CHARLOTTE, N.C. -- President Barack Obama's selection of this Southern city for the 2012 Democratic convention signals he will try to reassemble his diverse coalition of 2008 supporters and fight for the conservative-leaning states that helped him win the White House.
The Democratic National Committee announced the selection of Charlotte on Tuesday, rejecting bids by a trio of Midwestern cities hit hard by the recession -- Cleveland, Minneapolis, and St. Louis -- in favor of the more economically stable North Carolina.
With the economy certain to dominate Obama's re-election bid, North Carolina's long-term industrial transformation -- from tobacco, textiles and furniture to research, energy and banking -- also plays into what may be the centerpiece of the Democrat's re-election bid, a call for America to focus on innovation to compete in the changing global marketplace.
The convention's apparent theme -- The People's Convention -- indicates the president will try to rekindle the grassroots flavor of his groundbreaking 2008 bid.
"This will be a different convention, for a different time," first lady Michelle Obama wrote to supporters Tuesday in an e-mail that disclosed the city where Democrats plan to nominate Obama and Vice President Joe Biden for a second term. She said the gathering would be "a grassroots convention for the people" and promised to pay for it in a different way. But she provided no specifics on either point.
The announcement of where Obama will formally kick off his re-election campaign was the latest step in the president's efforts pointing toward 2012. He has shifted political aides out of the White House, authorized a campaign headquarters for Chicago and started repositioning himself as a president who governs from the center of the ideological spectrum.
He must try again to cobble together the voting blocs that helped him win across the country, including in such normally Republican states as North Carolina, Virginia and Indiana. He became the first Democratic presidential candidate in decades to win those. And he did it by appealing to a wide swath of voters, some of whom have since soured on him.
Independent voters were critical to his victory in 2008 but have tilted away from him over the past two years. Sporadic-voting minorities and young adults who backed him in droves can't be automatically counted on to do the same next year. Neither can people who cast ballots for the first time, or disenchanted Republicans who crossed over to vote for Obama.
"I think we can reassemble that coalition, but we have to work to do," David Axelrod, a top Obama political adviser, said recently as he left the White House for Chicago. He disputed the notion that after two years as president, Obama would be all but forced to cede ground in places like North Carolina.
"A lot of states where we did well last time are still very competitive. We're still going to have to fight for them," Axelrod said. "We're going to play big. ... We're certainly not going to hunker down."
In 2008, Obama became the first Democrat since Jimmy Carter to win North Carolina in a presidential race, boosted by a large jump in black voter participation.
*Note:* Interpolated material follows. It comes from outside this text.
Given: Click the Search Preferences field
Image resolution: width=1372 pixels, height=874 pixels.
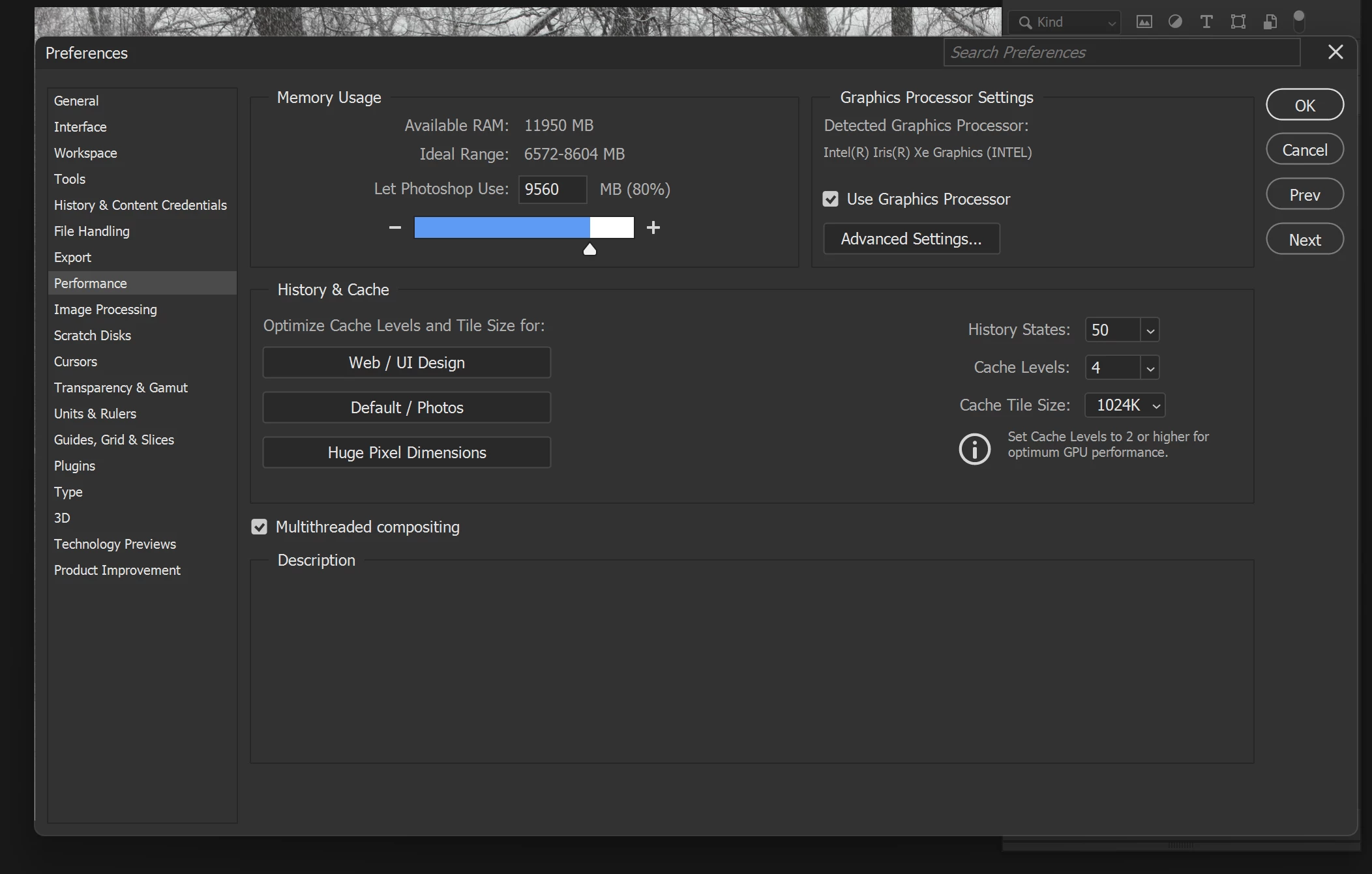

A flood of new residents over the past decade and a rising crop of independent voters also have made the one-time solidly Republican state far more competitive in statewide elections.
The president plans to accept the Democratic nomination at the convention during the week of Sept. 3, 2012, just days after Republicans gather in Tampa, Fla., another important presidential battleground, to nominate their GOP ticket after a primary season that's likely to be hotly contested. No less than a dozen Republicans are considering running for the chance to challenge Obama.
Some Democrats groused that choosing Charlotte -- a banking mecca -- opened the party to criticism of being cozy with the financial industry. Bank of America has its headquarters in the city, and Wachovia did, too, until Wells Fargo bought it. The city took a hit with the nation's banking meltdown, losing thousands of good-paying financial services jobs, but officials emphasized the state's history of reinventing itself.
North Carolina officials estimate the convention will attract an estimated 30,000 to 35,000 delegates, media members and political leaders.
"They clearly made the decision based on electoral politics, not who is the best place to hold a convention with excellent hotels and restaurants," said Jeff Rainford, chief of staff to St. Louis Mayor Francis Slay.